La historia ha demostrado en numerosas ocasiones, y ahí está la Europa de después de 1945 para demostrarlo, que las respuestas políticas a una crisis son más eficaces cuando los esfuerzos son compartidos de una manera justa. Es decir, identificando con precisión el nivel de responsabilidad de cada uno. El Gobierno de la nación, por supuesto, tiene la suya, y es la más importante porque los ciudadanos le han dado no solo la confianza, sino poderes coercitivos para que haga cumplir sus decisiones. Pero pensar que esto depende solo del BOE es estúpido.

Probablemente, ningún político diga esto porque el poder siempre tiende a tratar a los ciudadanos desde el paternalismo, lo que explica las homilías televisivas destinadas a demostrar que el guía sabe lo que hay que hacer. Aunque sea infantilizando los mensajes, que es una de las características más evidentes del actual tiempo político, en el que se oculta información a los ciudadanos para que no se preocupen. El guía sabe lo que hace y sobre sus anchas espaldas puede descansar tranquila la nación.

Si Sánchez no hubiera infantilizado a la sociedad con mensajes falsamente optimistas, es probable que las cosas hubieran ido mejor

Es evidente que no es una enfermedad exclusiva de la política española. La ausencia de una autoridad europea capaz de coordinar las estrategias nacionales en la lucha contra la pandemia es clamorosa y eso explica que cada país haya desplegado sus propias iniciativas. ¿A quién hay que llamar en Bruselas para que dé cuenta de lo que se está haciendo, pero con verdadera dirección política y no una mera coordinación administrativa? Como irónicamente decía Kissinger cuando tenía algo que discutir con Europa, había tantos teléfonos que no sabía a quién llamar.

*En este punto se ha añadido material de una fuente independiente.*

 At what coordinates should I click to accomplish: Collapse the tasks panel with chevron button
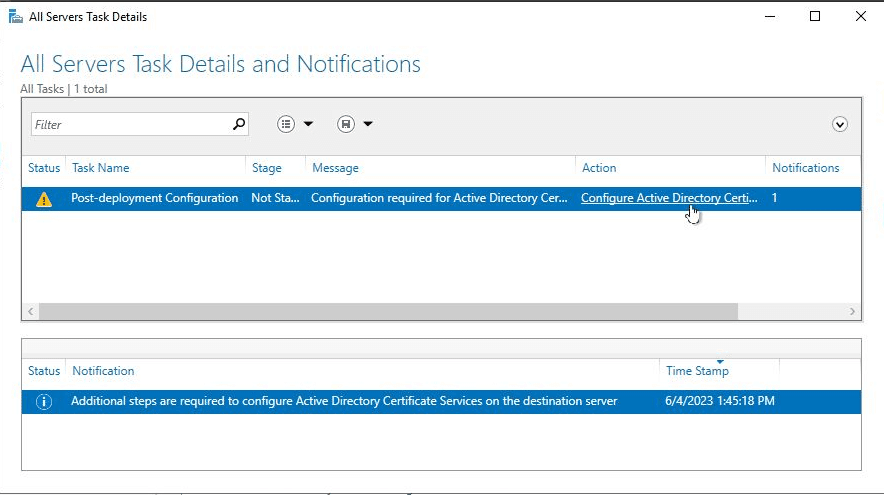(x=839, y=124)
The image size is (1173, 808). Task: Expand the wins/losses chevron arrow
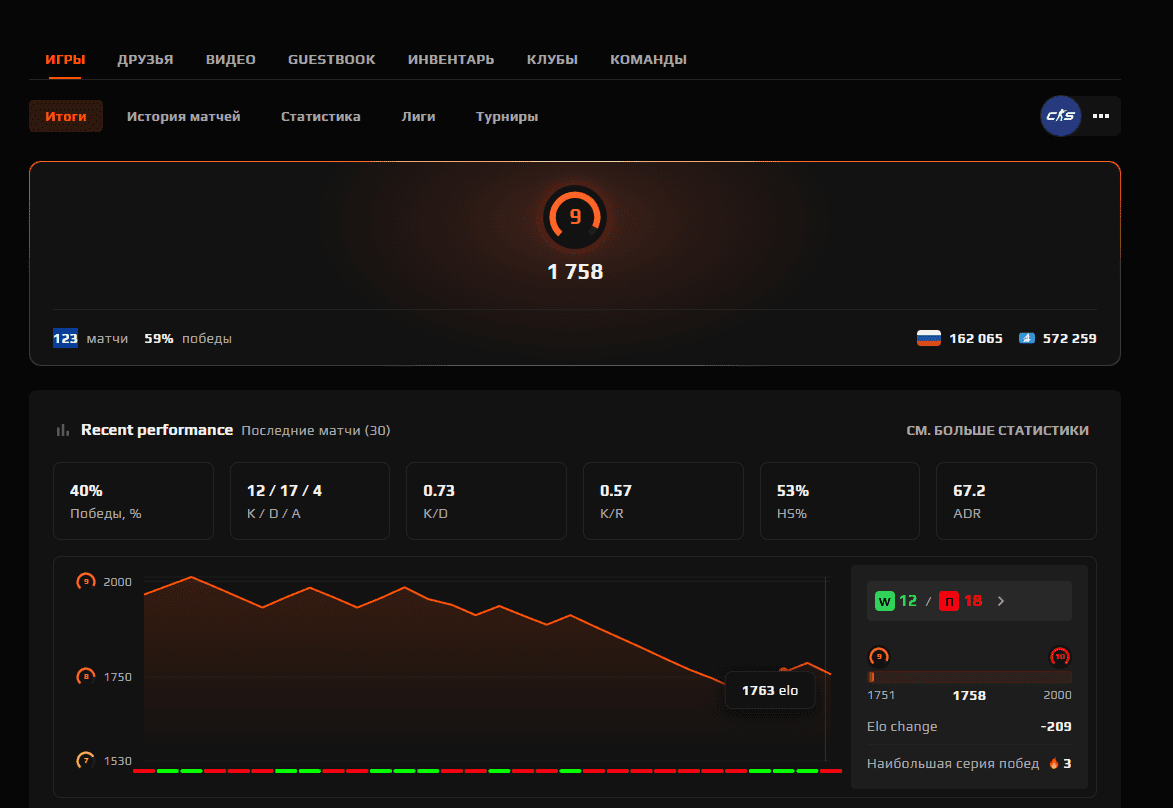click(x=1001, y=601)
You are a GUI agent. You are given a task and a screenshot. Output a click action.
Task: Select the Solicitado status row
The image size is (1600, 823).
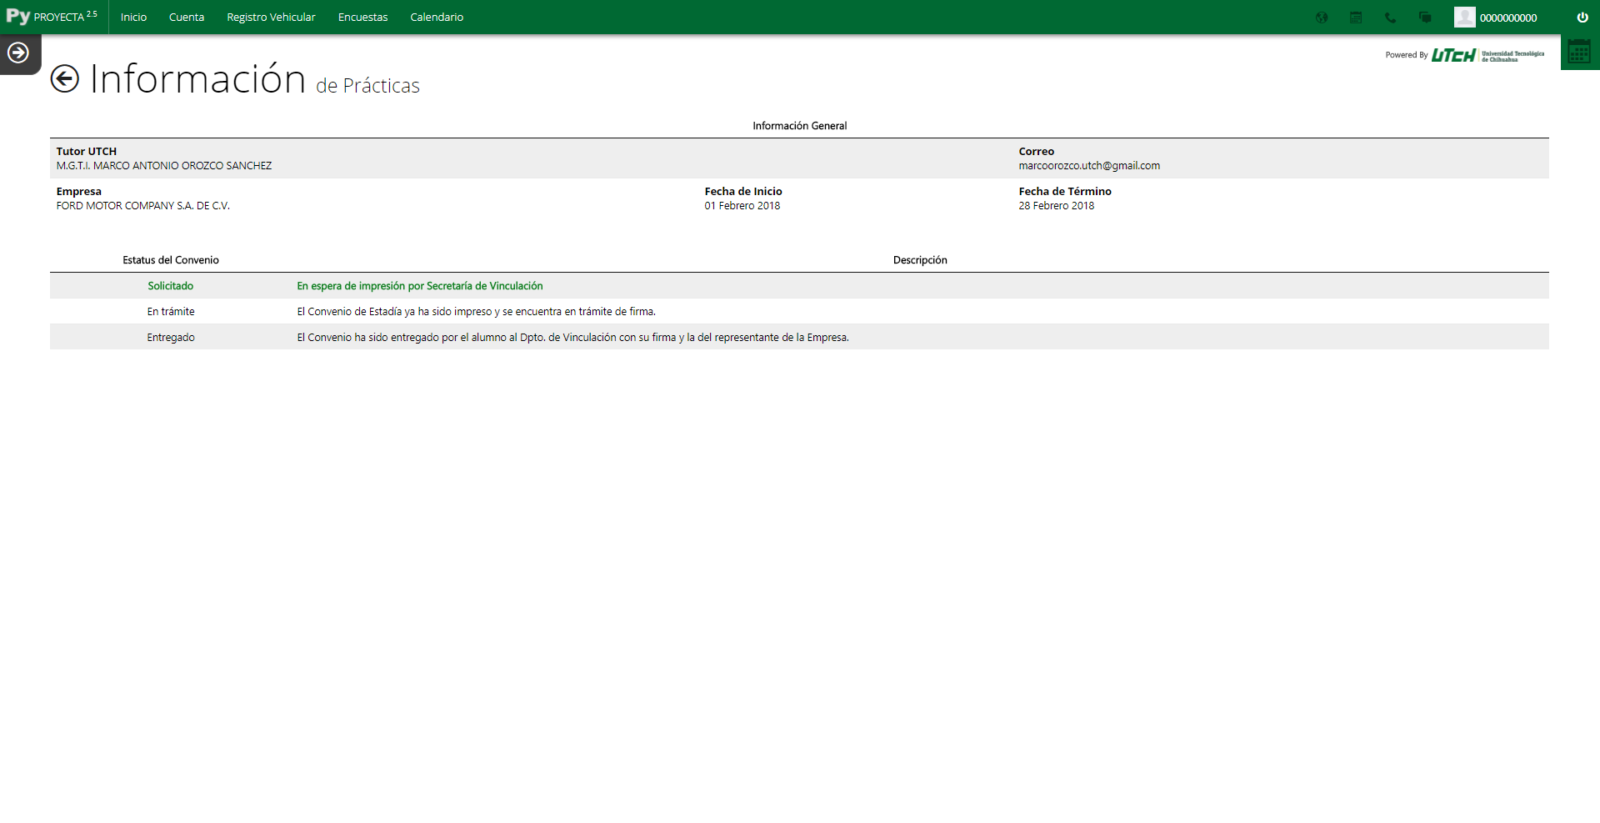171,286
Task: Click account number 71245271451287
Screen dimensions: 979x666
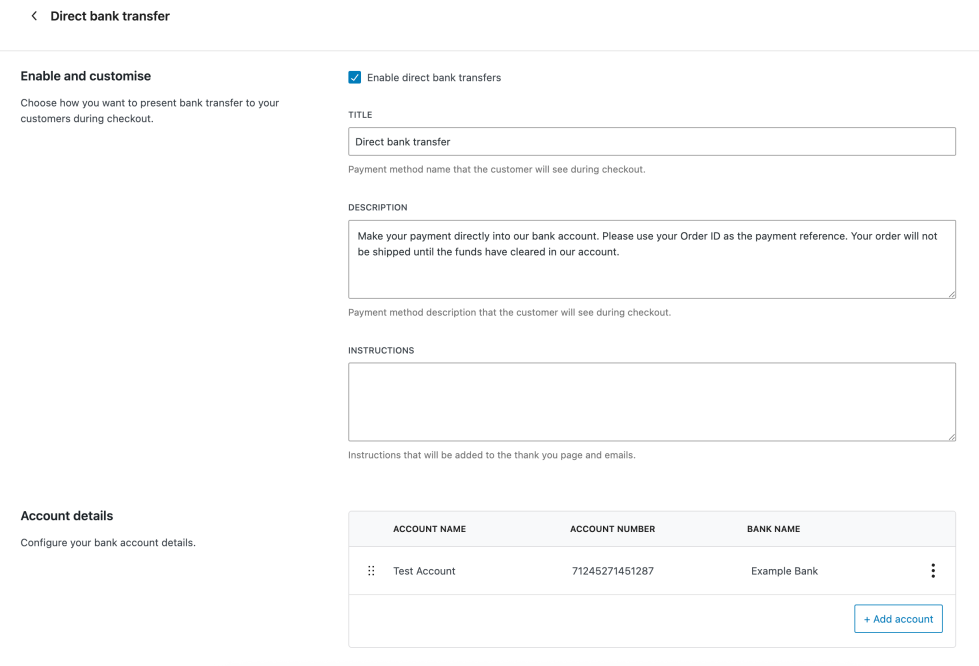Action: [x=612, y=571]
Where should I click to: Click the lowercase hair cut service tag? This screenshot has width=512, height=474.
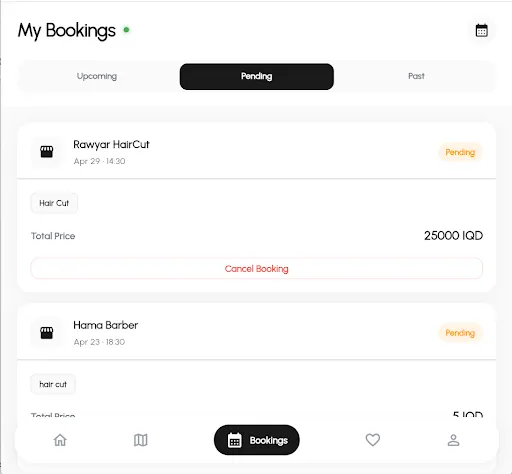pyautogui.click(x=53, y=384)
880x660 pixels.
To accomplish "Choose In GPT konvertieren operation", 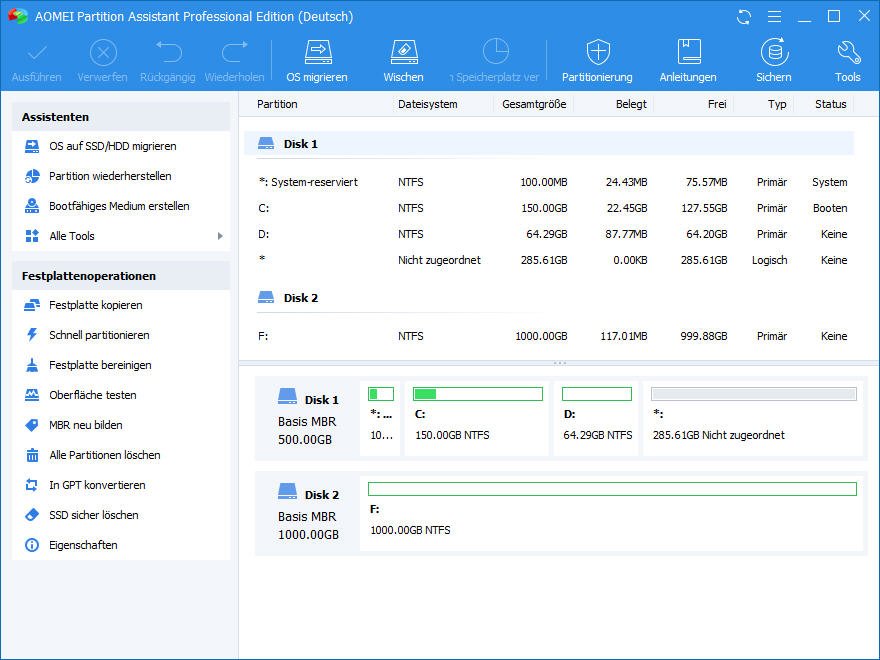I will 97,485.
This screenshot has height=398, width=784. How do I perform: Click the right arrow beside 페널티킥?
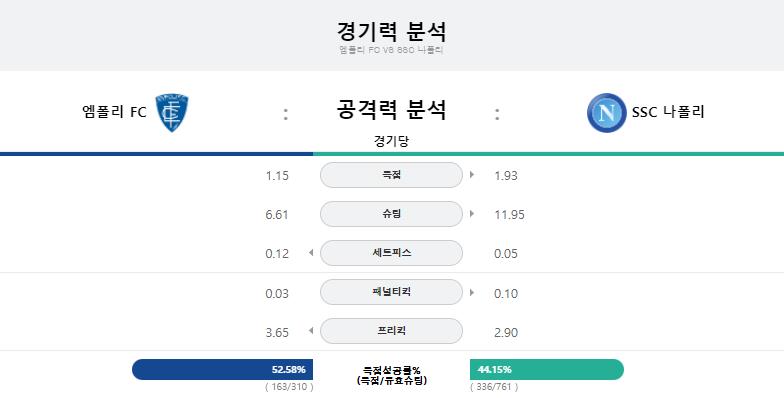tap(472, 292)
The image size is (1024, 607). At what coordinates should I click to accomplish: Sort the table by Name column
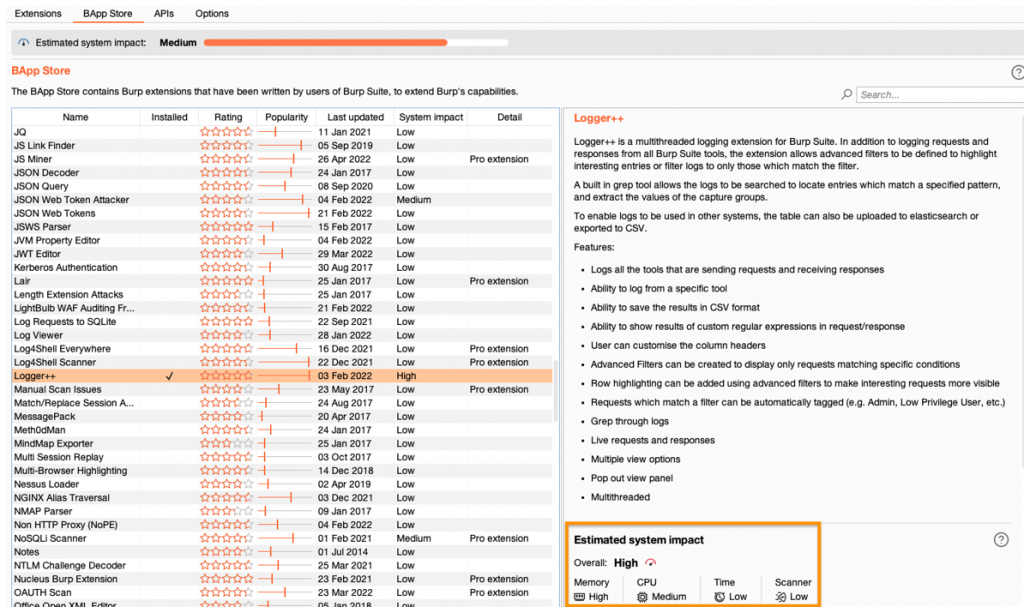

Esta desconexión entre el poder político y la ciudadanía, desde luego en el caso de España, es lo que explica la intensidad del segundo rebrote. Si Sánchez, en vez de infantilizar a la sociedad con mensajes falsamente optimistas, hubiera optado por concienciar a todos de que el virus es también una responsabilidad individual de cada uno, es probable que las cosas hubieran ido mejor. El problema es que eso no da votos.